(Collected data)

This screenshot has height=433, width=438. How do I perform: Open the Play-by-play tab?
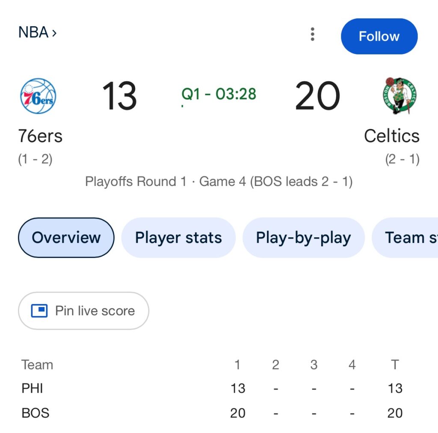(303, 238)
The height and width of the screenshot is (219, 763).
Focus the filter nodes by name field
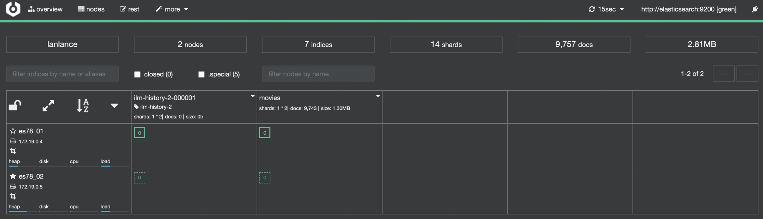pyautogui.click(x=318, y=74)

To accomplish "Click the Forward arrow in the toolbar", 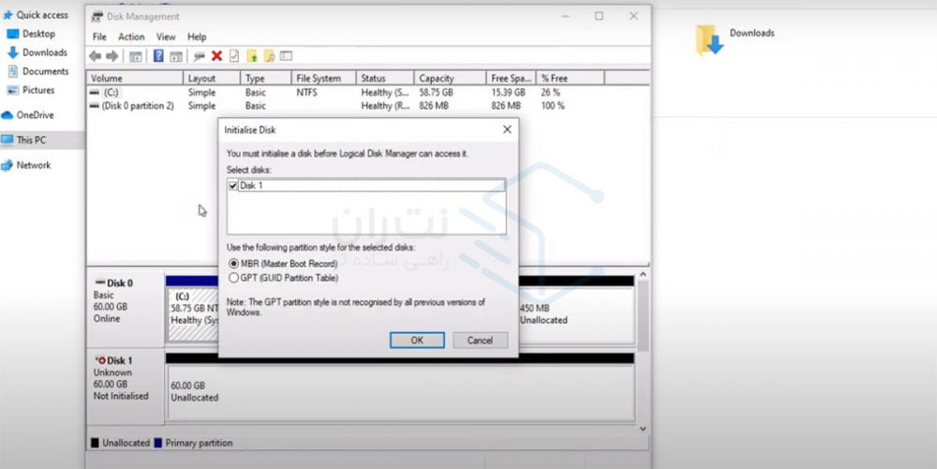I will [x=112, y=56].
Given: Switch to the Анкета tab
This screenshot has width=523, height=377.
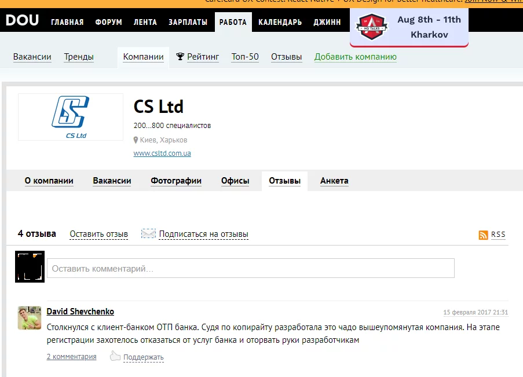Looking at the screenshot, I should click(334, 181).

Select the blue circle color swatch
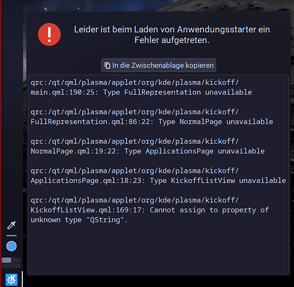[x=11, y=246]
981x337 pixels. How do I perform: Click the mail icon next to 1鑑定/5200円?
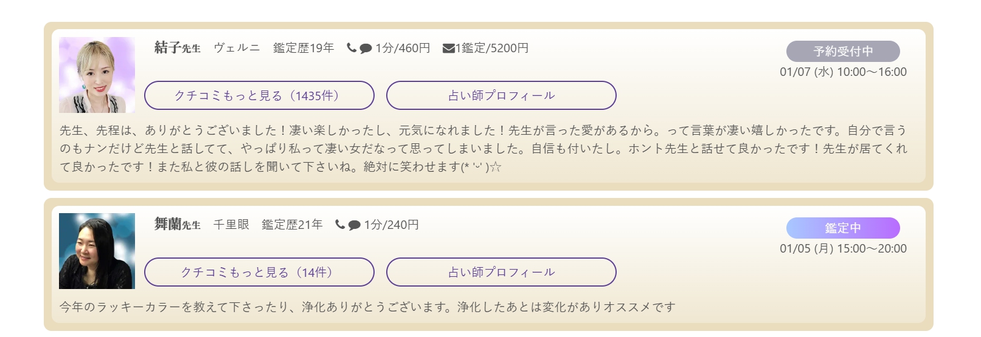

### ACTIVITY
Each line from the one that holds "Given: Switch to the Анкета tab" through the final line of the data must be retyped exactly; the pictures must not appear.

### TASK OUTPUT
Given: Switch to the Анкета tab
This screenshot has width=523, height=377.
Looking at the screenshot, I should click(334, 181).

Select the blue circle color swatch
[x=11, y=246]
981x337 pixels. How do I perform: Click the mail icon next to 1鑑定/5200円?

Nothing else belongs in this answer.